* start Source material *
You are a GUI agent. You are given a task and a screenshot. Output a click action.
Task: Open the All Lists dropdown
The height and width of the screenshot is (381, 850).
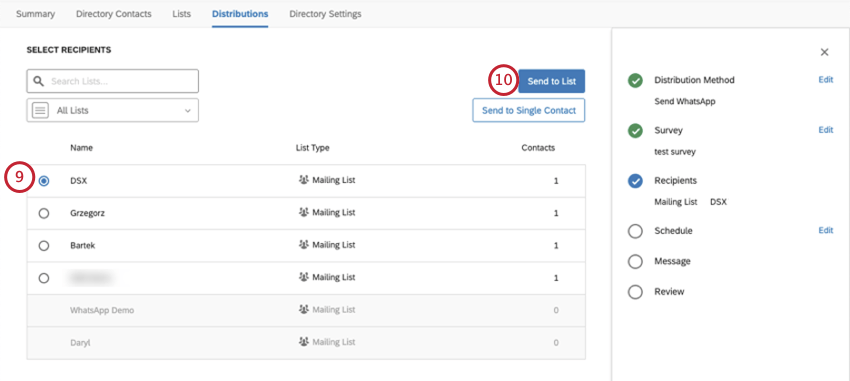coord(113,110)
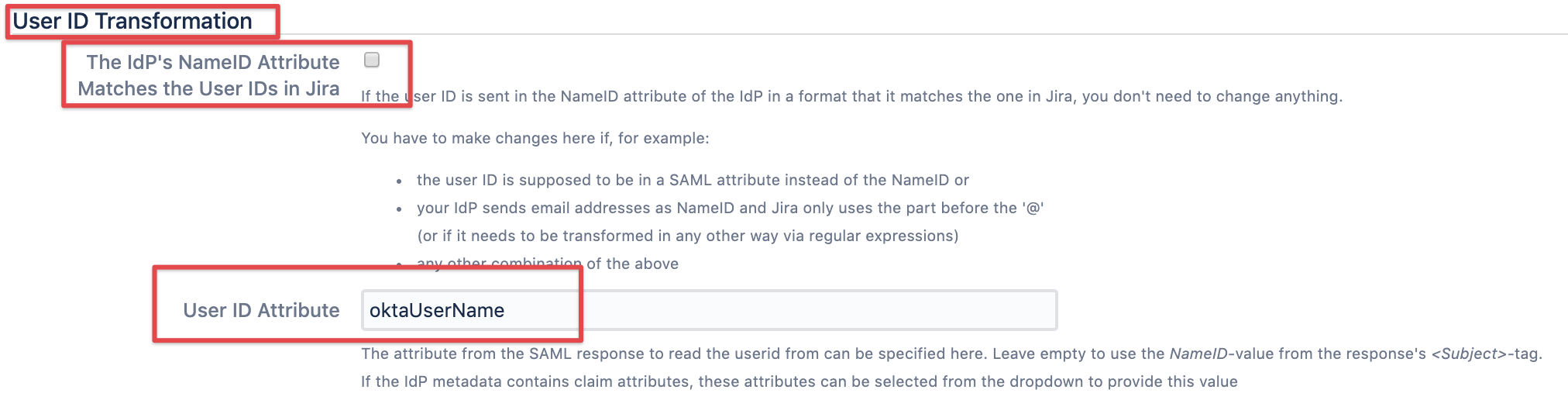1568x400 pixels.
Task: Click the bullet about IdP sending email addresses
Action: (x=730, y=208)
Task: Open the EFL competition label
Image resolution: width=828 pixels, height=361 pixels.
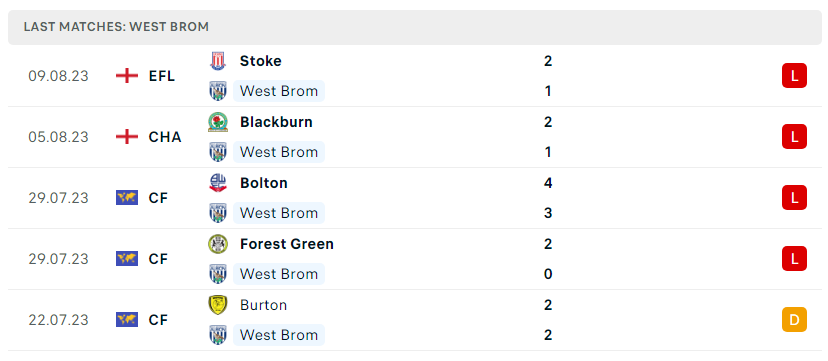Action: 162,76
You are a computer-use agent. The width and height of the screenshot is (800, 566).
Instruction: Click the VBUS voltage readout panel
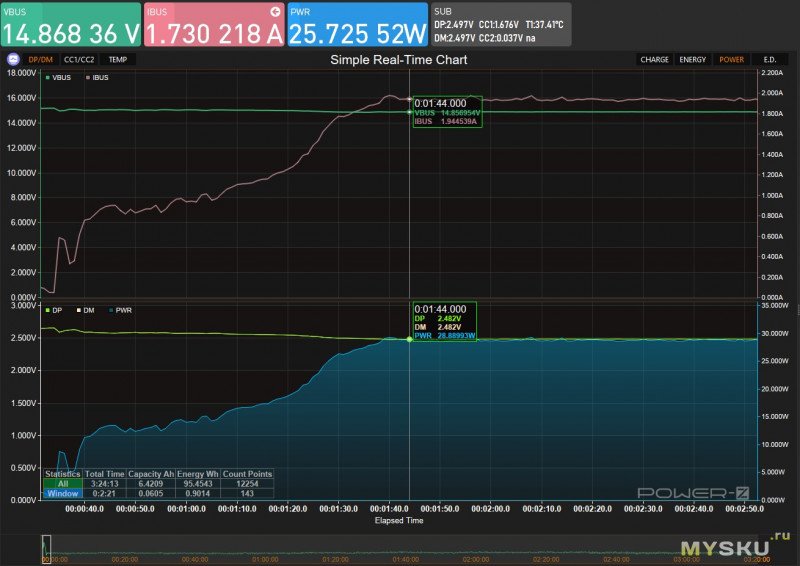pyautogui.click(x=71, y=25)
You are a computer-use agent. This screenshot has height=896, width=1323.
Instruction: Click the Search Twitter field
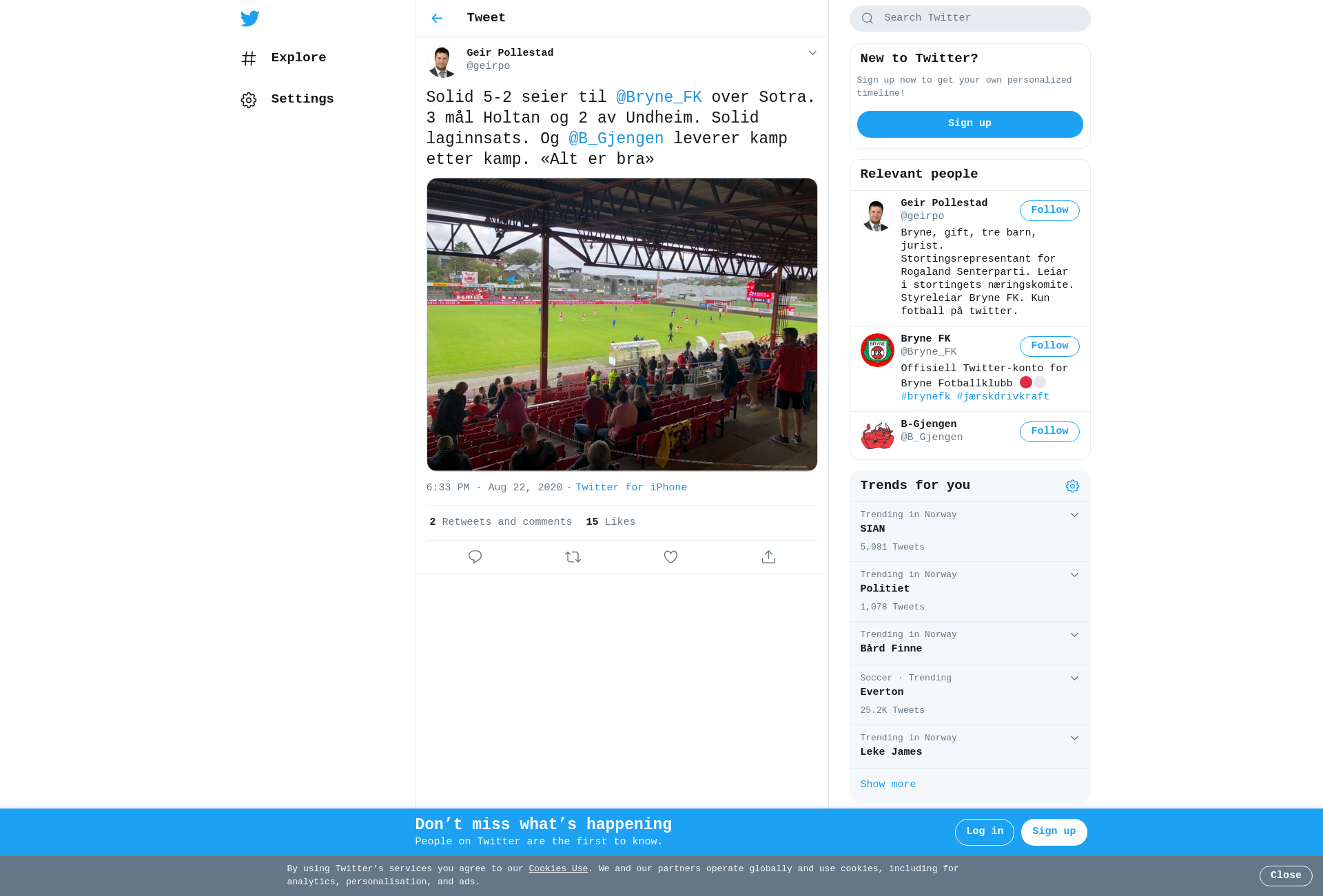(x=970, y=18)
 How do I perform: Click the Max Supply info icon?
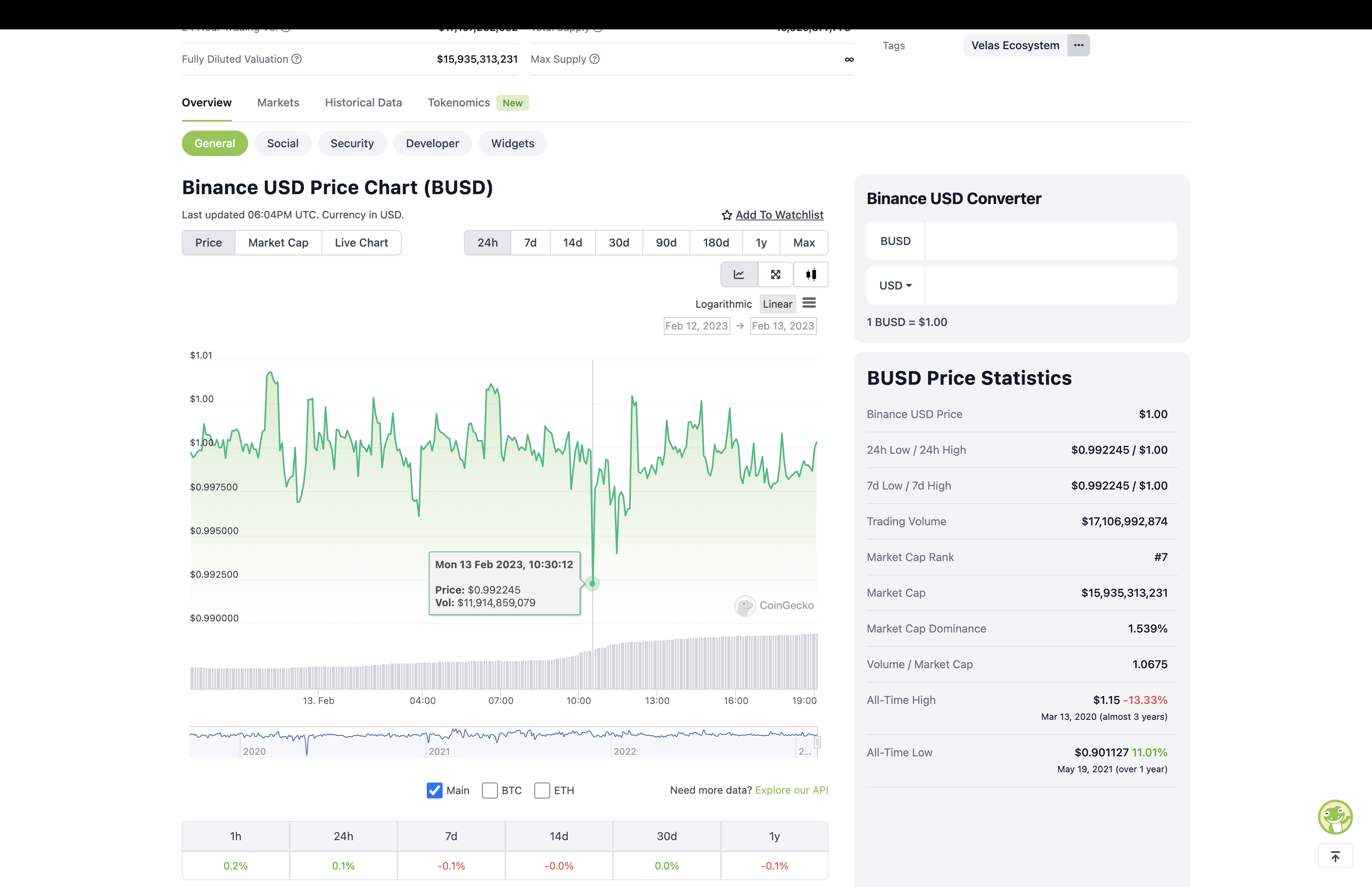click(x=595, y=59)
* end Source material *
▶ Problem
Copy all the items above word for word, leaving out the pictures.

▶ Exercise result
You are a GUI agent. You are given a task and a screenshot. Output a click action.
Task: Open the All Lists dropdown
The height and width of the screenshot is (381, 850).
coord(113,110)
1568x400 pixels.
Task: Click the bullet about IdP sending email addresses
Action: (x=730, y=208)
Task: Open the EFL competition label
Image resolution: width=828 pixels, height=361 pixels.
Action: 162,76
You are a computer-use agent. The width and height of the screenshot is (800, 566).
Instruction: Click the VBUS voltage readout panel
pyautogui.click(x=71, y=25)
You are a computer-use agent. This screenshot has height=896, width=1323.
Instruction: Click the Search Twitter field
(x=970, y=18)
 How do I perform: Click the Max Supply info icon?
click(x=595, y=59)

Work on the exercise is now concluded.